● **Goal of the exercise**
In the data below, find every line with the word "will" and copy it out.

Saved data entries:
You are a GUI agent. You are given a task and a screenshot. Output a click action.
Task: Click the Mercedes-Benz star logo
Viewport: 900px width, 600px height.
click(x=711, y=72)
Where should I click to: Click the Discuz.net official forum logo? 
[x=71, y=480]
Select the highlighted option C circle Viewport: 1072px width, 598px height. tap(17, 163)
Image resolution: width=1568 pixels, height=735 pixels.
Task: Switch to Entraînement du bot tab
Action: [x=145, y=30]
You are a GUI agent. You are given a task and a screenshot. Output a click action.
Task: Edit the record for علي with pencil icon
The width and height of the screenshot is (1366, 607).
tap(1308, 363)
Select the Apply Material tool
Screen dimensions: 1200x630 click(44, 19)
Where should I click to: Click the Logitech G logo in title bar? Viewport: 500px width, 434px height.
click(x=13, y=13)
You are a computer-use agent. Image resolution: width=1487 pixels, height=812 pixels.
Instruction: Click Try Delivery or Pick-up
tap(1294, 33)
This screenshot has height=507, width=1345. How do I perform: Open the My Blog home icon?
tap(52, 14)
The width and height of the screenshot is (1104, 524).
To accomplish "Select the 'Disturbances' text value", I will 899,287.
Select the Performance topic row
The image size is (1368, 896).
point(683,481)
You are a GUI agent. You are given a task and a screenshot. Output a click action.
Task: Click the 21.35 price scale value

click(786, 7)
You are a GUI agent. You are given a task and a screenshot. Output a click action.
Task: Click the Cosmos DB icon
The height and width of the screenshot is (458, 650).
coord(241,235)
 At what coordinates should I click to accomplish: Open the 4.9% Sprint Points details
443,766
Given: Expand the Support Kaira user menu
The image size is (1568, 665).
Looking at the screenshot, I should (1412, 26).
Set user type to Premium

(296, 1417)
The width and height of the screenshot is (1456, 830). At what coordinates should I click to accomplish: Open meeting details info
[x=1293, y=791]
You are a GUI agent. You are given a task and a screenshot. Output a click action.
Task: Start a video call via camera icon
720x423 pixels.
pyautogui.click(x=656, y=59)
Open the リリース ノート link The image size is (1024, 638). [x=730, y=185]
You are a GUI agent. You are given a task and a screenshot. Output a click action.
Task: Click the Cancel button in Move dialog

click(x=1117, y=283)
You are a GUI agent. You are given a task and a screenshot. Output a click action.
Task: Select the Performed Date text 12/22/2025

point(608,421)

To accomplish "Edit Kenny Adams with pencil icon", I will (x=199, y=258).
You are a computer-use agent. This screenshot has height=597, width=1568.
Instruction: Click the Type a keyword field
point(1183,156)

● **Finished task**
To accomplish "Select the 'Disturbances' text value", I will 899,287.
To accomplish "Edit Kenny Adams with pencil icon", I will (x=199, y=258).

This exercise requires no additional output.